On 22 August 2025, the European Commission launched a public consultation with the aim of reviewing the guidelines on state aid for rescue and restructuring granted to non-financial undertakings in difficulty. This initiative seeks to adapt the rules, originally adopted in 2014, to market changes and the current geopolitical context, as well as to clarify the definition of an “undertaking in difficulty”, which was identified as ambiguous in a quality check published in 2020.
The current guidelines, which expire on 31 December 2025, will be extended until 31 December 2026 in order to allow for an in-depth review. The Commission stresses the need to adjust the rules so as to reflect new economic realities and to ensure that state aid is applied effectively and fairly.
One of the Commission’s main objectives is the reformulation of the concept of an “undertaking in difficulty”. The current wording has led to divergent interpretations, enabling undertakings that are not genuinely in difficulty to benefit from aid, such as start-ups (companies in innovative sectors which incur high expenses in their early stages).
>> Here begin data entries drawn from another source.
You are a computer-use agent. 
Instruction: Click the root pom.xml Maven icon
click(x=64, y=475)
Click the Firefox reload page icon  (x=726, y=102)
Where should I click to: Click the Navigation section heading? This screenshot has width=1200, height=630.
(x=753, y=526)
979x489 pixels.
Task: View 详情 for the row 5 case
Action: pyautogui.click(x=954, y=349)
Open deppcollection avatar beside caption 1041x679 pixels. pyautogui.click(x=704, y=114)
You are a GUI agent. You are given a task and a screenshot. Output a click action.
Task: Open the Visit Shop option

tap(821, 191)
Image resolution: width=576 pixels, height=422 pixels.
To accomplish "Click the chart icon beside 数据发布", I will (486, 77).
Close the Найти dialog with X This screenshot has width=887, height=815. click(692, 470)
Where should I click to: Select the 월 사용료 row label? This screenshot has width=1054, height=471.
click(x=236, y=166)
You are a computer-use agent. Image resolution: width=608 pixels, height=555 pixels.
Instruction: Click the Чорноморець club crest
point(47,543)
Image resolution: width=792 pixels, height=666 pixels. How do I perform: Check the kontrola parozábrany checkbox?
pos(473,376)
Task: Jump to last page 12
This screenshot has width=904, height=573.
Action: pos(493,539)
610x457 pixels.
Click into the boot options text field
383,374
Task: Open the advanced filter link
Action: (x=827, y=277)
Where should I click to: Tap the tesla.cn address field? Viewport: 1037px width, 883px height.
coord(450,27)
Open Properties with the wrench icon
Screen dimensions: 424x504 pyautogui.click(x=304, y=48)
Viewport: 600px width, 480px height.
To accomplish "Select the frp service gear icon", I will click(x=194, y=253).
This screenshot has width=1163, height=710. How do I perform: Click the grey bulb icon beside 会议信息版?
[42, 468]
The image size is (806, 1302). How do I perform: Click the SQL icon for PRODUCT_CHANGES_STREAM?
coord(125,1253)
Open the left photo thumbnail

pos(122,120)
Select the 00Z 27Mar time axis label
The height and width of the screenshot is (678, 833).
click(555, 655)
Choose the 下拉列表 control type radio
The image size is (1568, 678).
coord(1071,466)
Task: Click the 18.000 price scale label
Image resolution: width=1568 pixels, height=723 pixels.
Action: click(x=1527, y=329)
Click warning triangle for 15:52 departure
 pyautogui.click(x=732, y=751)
The Commission proposes a clearer and more objective definition, intended to identify undertakings at imminent risk of ceasing operations.
Particular emphasis is placed on the special case of the European steel sector – which had been excluded from the scope of the Guidelines in 2014 owing to global and European overcapacity – this sector was analysed in the Action Plan for Steel and Metals, adopted by the Commission on 19 March 2025, where structural challenges to its competitiveness were identified.
In this context, the inclusion of the steel sector within the scope of the forthcoming Guidelines on rescue and restructuring aid may provide a contribution to the EU steel industry.
The public consultation will remain open until 14 November 2025, enabling undertakings, national authorities and other interested parties to submit suggestions and views. The European Commission expects to present this initiative in the fourth quarter of 2026.